- [Short problem]:
According to the excerpt on Kirk's 'London notebook', whose sermon did Kirk attend on 6th October 1689, and at which church?

- [Excerpt]:
>> START
A section of Kirk’s ‘London notebook’, in which he drafts an early version of what would become his monograph, acknowledges this question of provenance and authenticity directly in a remarkable passage which draws upon the often fanciful travellers’ tales being brought back from the New World. It is important for its use of the phrase ‘fayrie tale’:
And if this be thought only a fancy and forgery because obscure and unknown to the most of mankind for so long a time, I answer the antipodes and inhabitants of America, the bone of our bone, yet their first discovery was lookt on as a Fayrie Tale, and the reporters hooted at as inventors of ridiculous Utopias.
Kirk’s apologia asks the sceptical reader to accept his proto-anthropological gathering of beliefs as not merely a curiosity, but as evidence of an otherworldly reality, one that does not challenge a Christian cosmology, but reifies it – with his ‘subterraneans’ inhabiting their niche with the celestial ecosystem – and thus supports his deeper agenda, to refute the inherent ‘atheism of the age’.
The Stillingfleet Theory
Most revealing in this hoard of untranscribed material is the account of the Stillingfleet episode, as related in Kirk’s ‘London notebook’, MS. La.III.545. (EUL). In 1689 he journeyed to London to oversee the printing of 3000 copies of Bishop Bedell’s Bible, written in Irish Gaelic, with the intention of distributing them amongst the Highlanders (‘Tramontaines’, as Kirk refers to them) for their conversion. While in the capitol Kirk visited many sermons of diverse faiths, summarising them in his ‘London notebook’ (La.III.545) and recording his observations. On 6th October of that year he attended the valedictory sermon of Edward Stillingfleet (1635-1699) at the Church of St Andrew, Holborn. Stillingfleet had just been made Bishop of Worcester and was soon to take up his post. The Bishop, a formidable and influential figure, sermonised against superstition. His sermons were so popular that Samuel Pepys records being forced to sit in a nearby innvi. Afterwards, Kirk talked with him and was invited to dinner. There he met the Bishop’s wife, who having recently given birth to a seventh child was interested in the notion of such a child having to gift to ‘touch against the King’s Evil’ (La.III.545). Extraordinarily, both Kirk and Stillingfleet were seventh sons — but while Kirk seemed to have embraced his folkloric inheritance in his research into the Fairy Faith, Stillingfleet appeared diametrically opposed to it. The conversation must have been a lively one – indeed, it perhaps dramatised a major fault-line of the 17th Century. The dialectic here was not Materialist/Idealist (possibly a false dichotomy when many of the members of the Royal Society had interests in both camps), but two very different ways of interpreting Christian doctrine. Kirk’s plebeian interest in Fairy Belief would have been roundly mocked by Stillingfleet as smacking of the ‘enthusiasm’ of Catholics and sectarians. While as Kirk went on to exhort a counter-spiritual discourse in his monograph, Stillingfleet played a key role in the suppression of mysticism in mainstream English religious discourse (Temple, 2019). If this was a title fight, then Kirk was K-O-ed.
>> END
(Dataset entries)
>> START
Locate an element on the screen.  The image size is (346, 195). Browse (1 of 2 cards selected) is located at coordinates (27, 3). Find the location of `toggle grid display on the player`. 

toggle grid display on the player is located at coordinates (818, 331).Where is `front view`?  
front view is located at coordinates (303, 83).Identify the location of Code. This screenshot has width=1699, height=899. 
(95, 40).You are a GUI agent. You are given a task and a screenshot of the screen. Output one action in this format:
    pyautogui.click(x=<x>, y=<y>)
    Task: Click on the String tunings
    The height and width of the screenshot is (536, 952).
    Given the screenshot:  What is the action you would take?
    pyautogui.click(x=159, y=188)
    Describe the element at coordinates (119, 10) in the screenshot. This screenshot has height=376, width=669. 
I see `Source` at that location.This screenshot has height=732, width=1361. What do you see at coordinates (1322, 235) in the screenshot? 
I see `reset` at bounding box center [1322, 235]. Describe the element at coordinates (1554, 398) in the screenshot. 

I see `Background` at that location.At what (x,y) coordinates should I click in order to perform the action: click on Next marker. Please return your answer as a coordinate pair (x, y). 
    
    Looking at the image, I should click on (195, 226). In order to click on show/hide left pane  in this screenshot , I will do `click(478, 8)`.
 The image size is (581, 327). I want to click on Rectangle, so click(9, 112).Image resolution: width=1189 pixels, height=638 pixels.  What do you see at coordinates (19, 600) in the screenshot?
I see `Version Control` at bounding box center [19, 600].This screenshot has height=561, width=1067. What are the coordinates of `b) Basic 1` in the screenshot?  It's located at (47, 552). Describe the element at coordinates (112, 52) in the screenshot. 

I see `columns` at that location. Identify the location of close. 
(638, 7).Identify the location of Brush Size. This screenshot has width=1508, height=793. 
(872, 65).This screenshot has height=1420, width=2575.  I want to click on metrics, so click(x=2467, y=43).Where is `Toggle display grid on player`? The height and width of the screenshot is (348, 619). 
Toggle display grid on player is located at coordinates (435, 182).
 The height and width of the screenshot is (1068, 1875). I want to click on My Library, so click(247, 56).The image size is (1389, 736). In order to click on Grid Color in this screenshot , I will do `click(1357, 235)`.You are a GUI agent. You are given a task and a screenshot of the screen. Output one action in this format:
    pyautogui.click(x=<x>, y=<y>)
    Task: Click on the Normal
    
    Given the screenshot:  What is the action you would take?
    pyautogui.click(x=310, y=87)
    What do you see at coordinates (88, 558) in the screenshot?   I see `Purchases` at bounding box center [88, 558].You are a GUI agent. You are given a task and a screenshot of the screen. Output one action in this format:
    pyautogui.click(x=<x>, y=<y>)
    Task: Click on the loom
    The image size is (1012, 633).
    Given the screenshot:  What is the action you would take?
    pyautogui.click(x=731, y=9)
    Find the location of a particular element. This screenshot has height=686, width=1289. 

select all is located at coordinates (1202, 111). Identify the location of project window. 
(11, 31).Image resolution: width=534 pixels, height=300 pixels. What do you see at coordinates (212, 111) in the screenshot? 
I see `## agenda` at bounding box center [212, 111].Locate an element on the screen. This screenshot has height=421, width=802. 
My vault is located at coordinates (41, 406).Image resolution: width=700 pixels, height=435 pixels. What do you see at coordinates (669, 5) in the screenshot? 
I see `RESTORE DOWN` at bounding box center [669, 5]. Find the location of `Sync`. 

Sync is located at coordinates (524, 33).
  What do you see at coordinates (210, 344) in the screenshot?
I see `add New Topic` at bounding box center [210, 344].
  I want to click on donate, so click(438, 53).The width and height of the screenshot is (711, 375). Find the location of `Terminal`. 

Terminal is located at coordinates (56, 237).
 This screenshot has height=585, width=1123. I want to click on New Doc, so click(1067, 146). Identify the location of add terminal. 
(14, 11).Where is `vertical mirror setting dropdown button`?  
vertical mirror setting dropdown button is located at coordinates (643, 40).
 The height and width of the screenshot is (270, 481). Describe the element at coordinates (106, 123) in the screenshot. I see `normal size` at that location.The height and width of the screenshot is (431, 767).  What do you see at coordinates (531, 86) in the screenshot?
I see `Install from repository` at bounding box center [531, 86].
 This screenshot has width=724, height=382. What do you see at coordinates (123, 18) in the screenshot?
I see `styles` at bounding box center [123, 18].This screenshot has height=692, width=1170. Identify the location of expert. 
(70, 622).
>> END
- [Finished task]:
He attended the valedictory sermon of Edward Stillingfleet at the Church of St Andrew, Holborn.